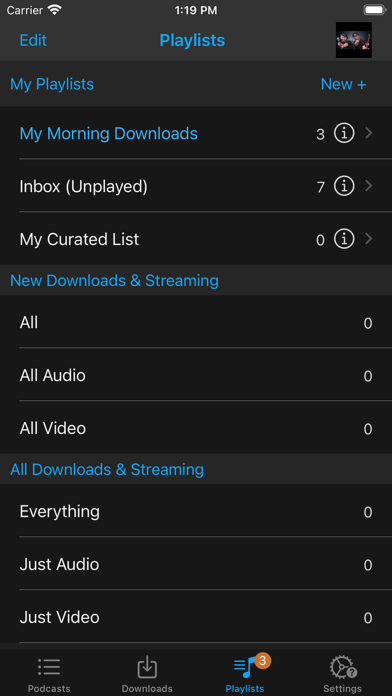Open the Podcasts tab icon
Image resolution: width=392 pixels, height=696 pixels.
tap(49, 667)
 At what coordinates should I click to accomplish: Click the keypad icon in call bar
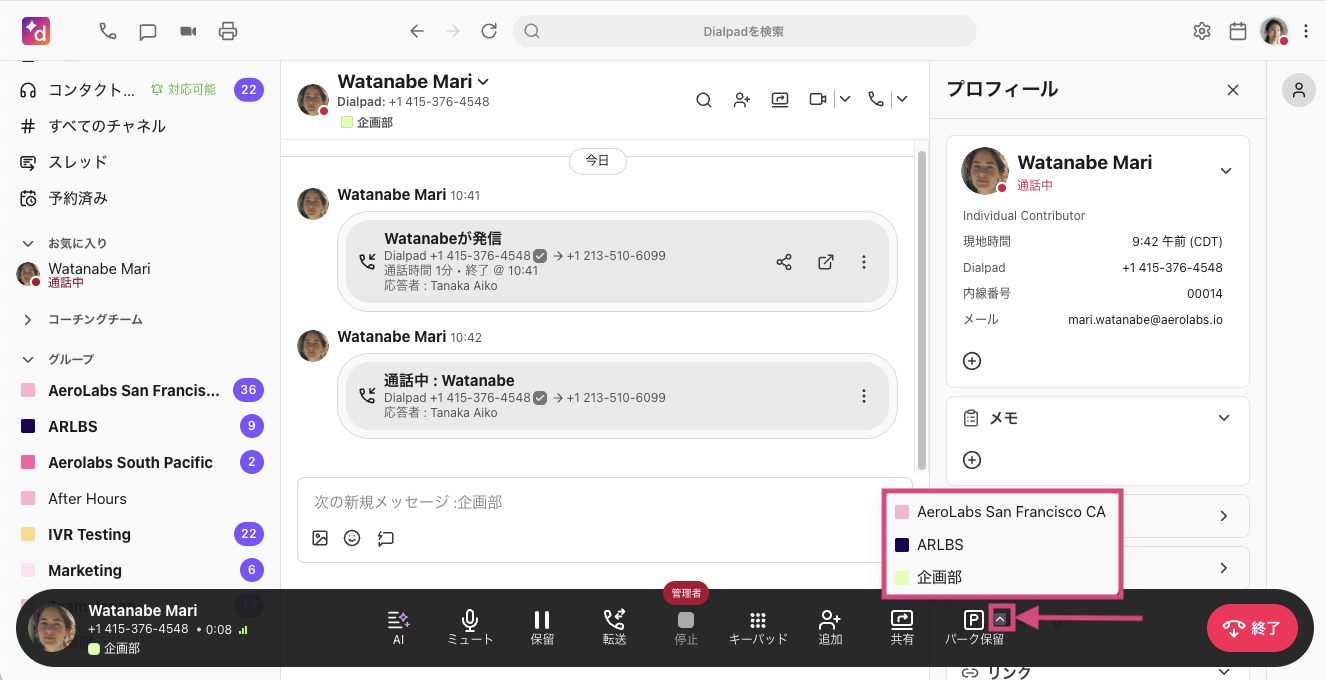[x=757, y=621]
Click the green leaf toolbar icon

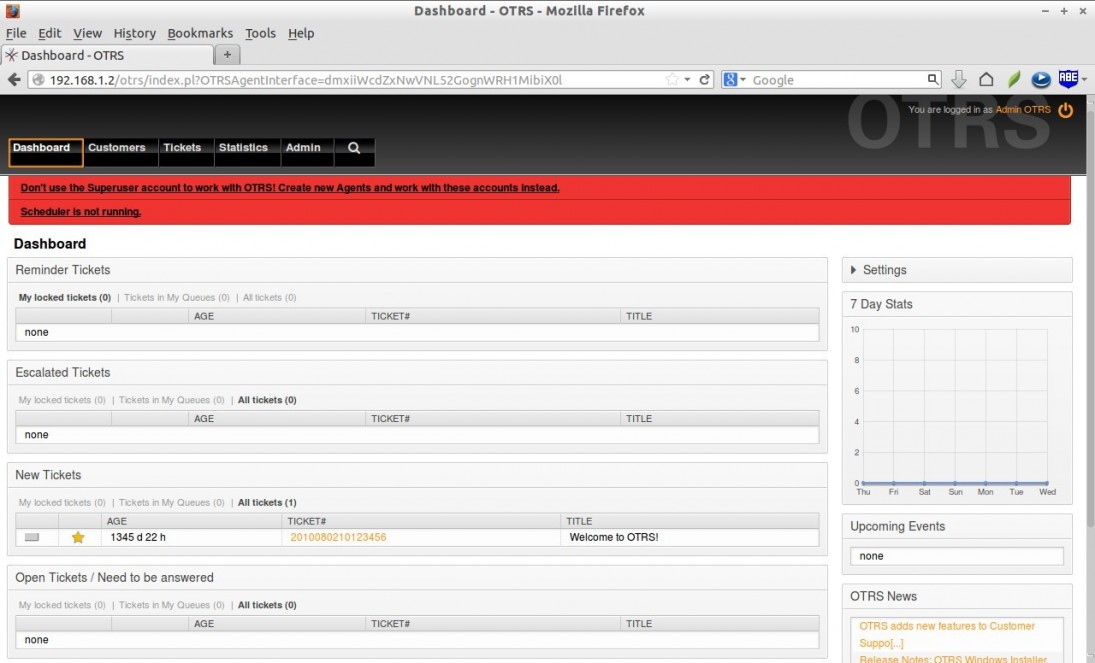pyautogui.click(x=1012, y=79)
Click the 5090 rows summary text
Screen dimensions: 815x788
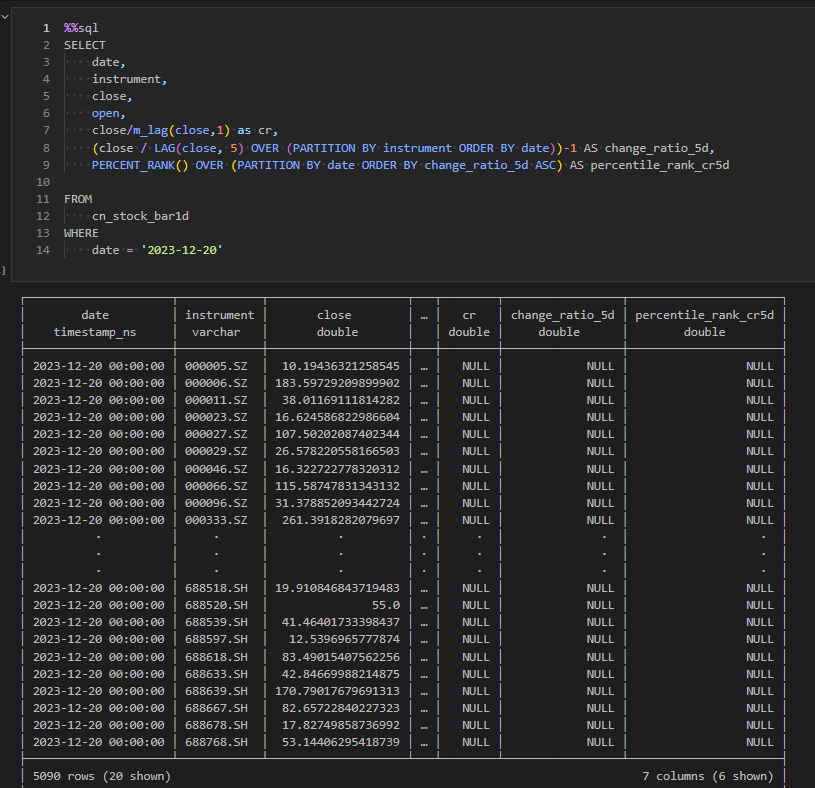101,776
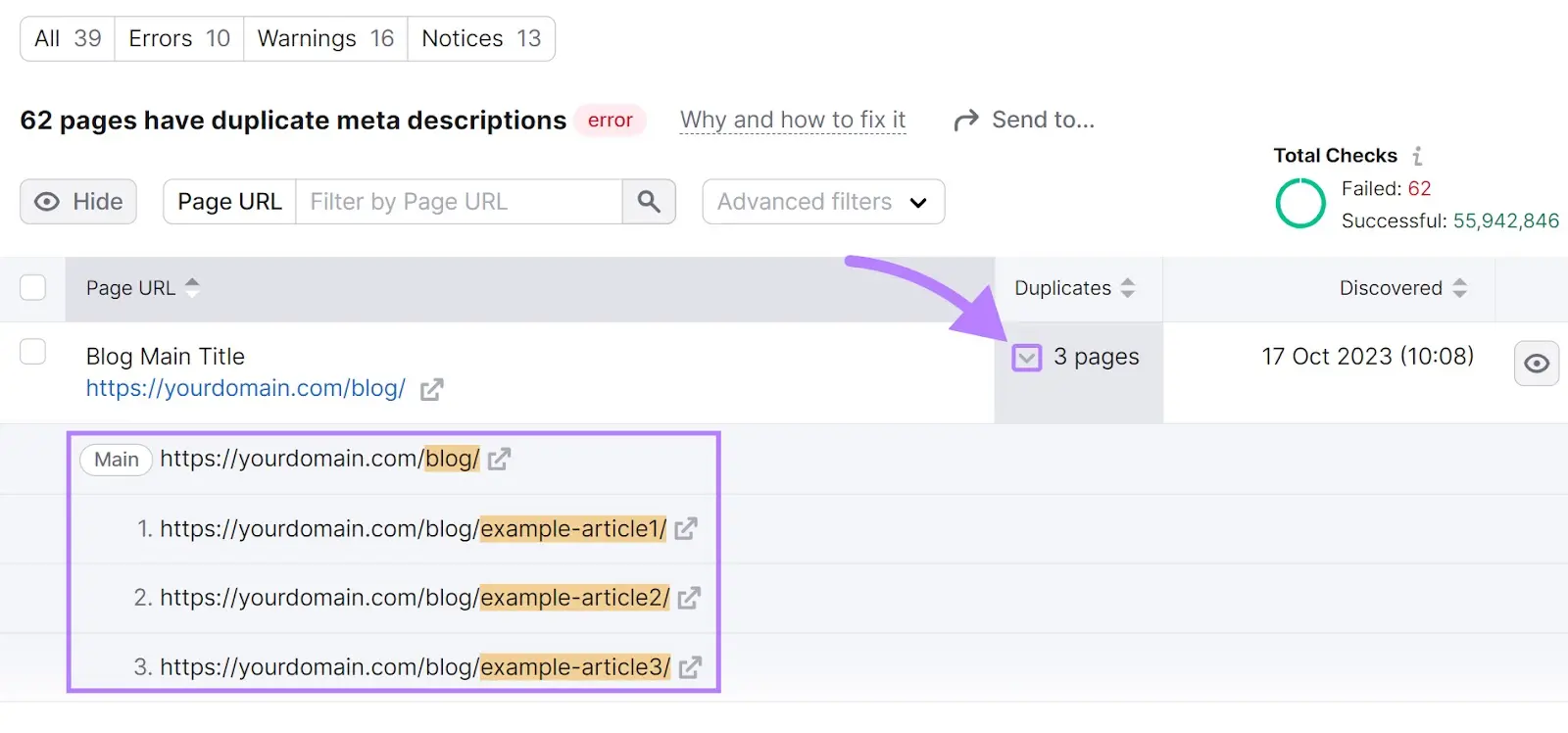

* [What to produce]: The lines from the one holding "At what coordinates" to the final line of the entries are to be duplicated exactly, and the pictures are to be left out.

* [Reply]:
 At what coordinates should I click to accomplish: Click the keypad icon in call bar
[x=757, y=621]
Click the green leaf toolbar icon

pyautogui.click(x=1012, y=79)
Click the 5090 rows summary text
Screen dimensions: 815x788
101,776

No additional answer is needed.